화학공학소재연구정보센터
Process Safety and Environmental Protection, Vol.139, 26-35, 2020
Effect of film thickness and methane fraction on explosion characteristics of biogas/air mixture in a duct
In order to evaluate the explosion characteristics of biogas (i.e., the mixture of CH4 and CO2), experiments were conducted in a duct with a length-to-width ratio of 10. The ignition was activated at the closed end while the opposite end was sealed by a PVC film of varying thickness. The effect of PVC film thickness and methane fraction in biogas was studied. The results show that there were three possible pressure peaks (P-b, P-mfa , P-ext), due to the film failure, the attainment of maximum flame area and the external explosion, respectively. The pressure profile pattern was dependent on the combination of film thickness and methane fraction. Two pressure peaks P-b and P-mfa were observed for the PVC film thickness delta <= 0.033 mm. However, the pressure peak P-mfa was absent for the film thickness delta >= 0.055 mm because the PVC film did not rupture in these cases when the flame had touched the sidewall. In other words, the maximum flame area was achieved prior to the moment of venting. It signifies that in the absence of explosion venting, the flame quenching due to the sidewalls alone was insufficient to induce an individual pressure peak P-mfa . The third pressure peak P-ext was low for the biogas explosion in the current configuration.
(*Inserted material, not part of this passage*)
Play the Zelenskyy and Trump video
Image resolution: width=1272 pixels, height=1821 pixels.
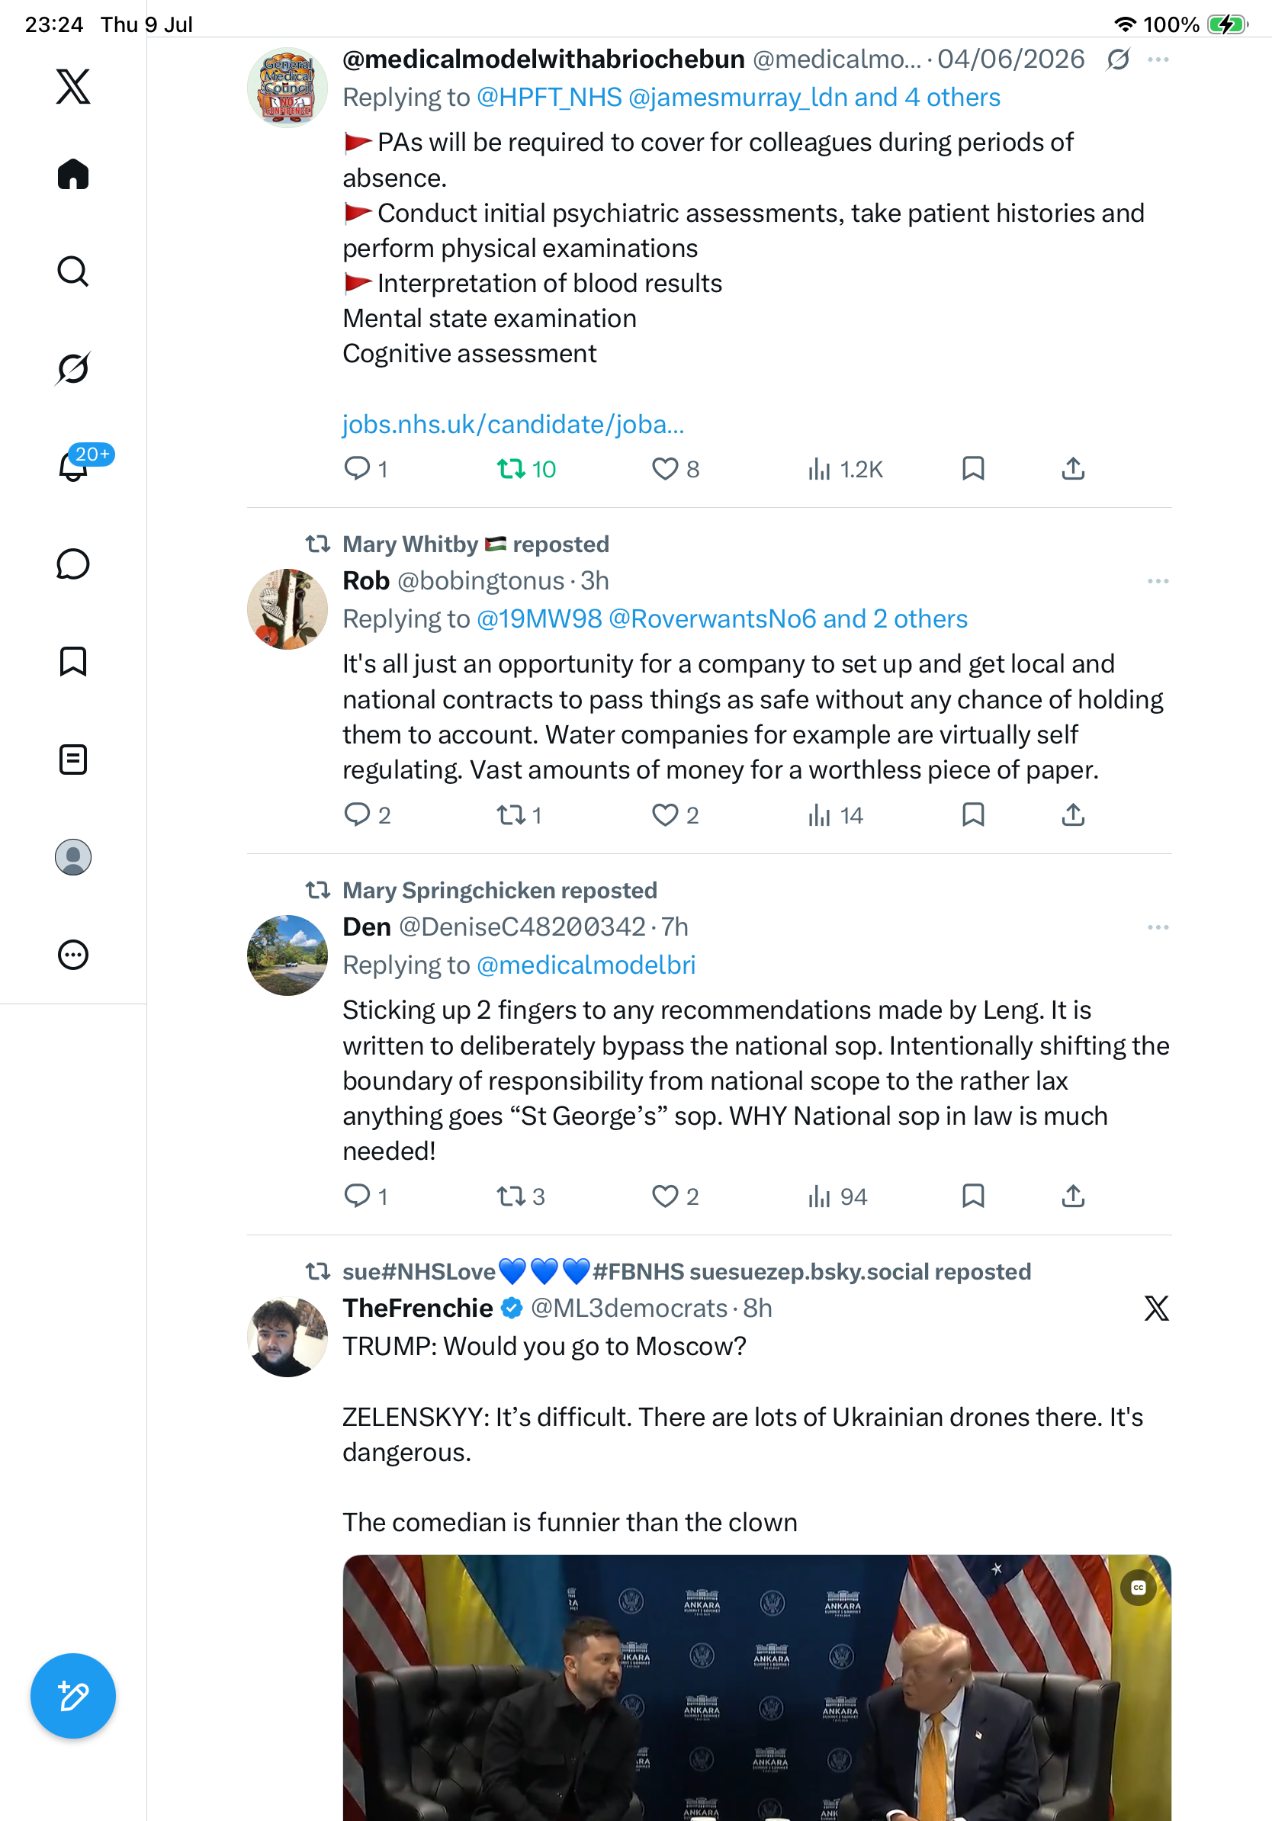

The film thickness exerted a greater impact on bursting pressure P-b than did the methane fraction, at least for the range of film thicknesses and methane concentrations considered. Additionally, the individual effect of the film thickness or the methane fraction was less influenced by each other. The existing theories were accurate to predict the characteristic times of the flame propagation for delta = 0.011 mm but not for delta > 0.033 mm. The PVC film thickness affected the explosion overpressure more, whereas the CH 4 fraction in biogas affected the flame front velocity more remarkably. (C) 2020 Institution of Chemical Engineers. Published by Elsevier B.V. All rights reserved.